After speaking to the artists,My creative design skills have become much more aware of attention to detail. It has made me realise that there is many faults and inconsideration in building design today.
I hope to further improve my design giving it an all round richness through understanding every aspect in the design of it and creating a inhabitable space for all members of the public to experience.
In doing so, I will have acheived a successful design for everybody to enjoy.

vasia said...

The individuals with infirmity cannot be moved freely - go to their work, to a restaurant, in the theatre, in the cinema, in a library, in the shops, or even meet their friends - because the lack of mass transport, the pavements and the buildings are not accessible.
-The free locomotion of individuals with infirmity in the European Union is a utopia, because the legislative obstacles that do not allow their exit from the country of their permanent residence,
-More than 200.000 individuals with infirmity in Europe they are forced to live in institutions, experiencing the deprival of exercise of their fundamental human rights.

Rubbena said...

My thoughts are simlar to Jos.. I was impress with the ideas for this project and excited too! But I would like to see the students/designers to explore what 'disabled', 'deaf', 'blind', etc.. artist needs are to manage an every day routine as an artist. For example if I was in a wheelchair - how can I carry all my canvases into the studio space and create my work without depending on another body? what are the access needs?

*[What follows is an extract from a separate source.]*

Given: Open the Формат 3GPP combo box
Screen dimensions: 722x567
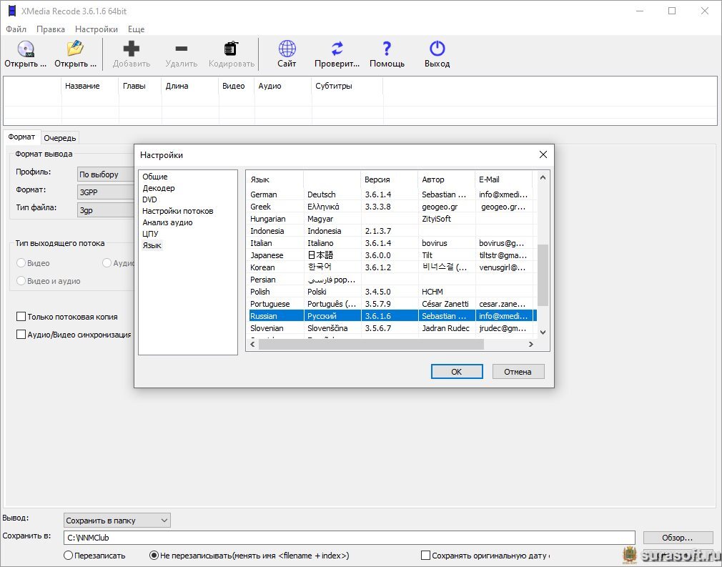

As a deaf person, what kind of things need to be in a building to allow me to feel relax and safe to create. I would need a space that allow me to think, express emotionally without any fears and worries if their be someone knocking on the door or if their be a fire... those thoughts are not placed in the design - its needed. I look forward to seeing the next set of desgins.

charlotte said...

after working with the artists over the past two weeks i feel i have already become much more aware of some of the problems people with disabilities face with accessing buildings. i really think this has benefited me and will effect the way i design and think about my work in the future.

Rubbena said...

Today I seen the site and noticed that there are areas that were not mentioned on the design elements

There is a lot of areas that one could adapted/changed in the space to meet the access needs.

This building offers a great opportunity to take risks, test out the designs further that may seem impossible, but maybe is not.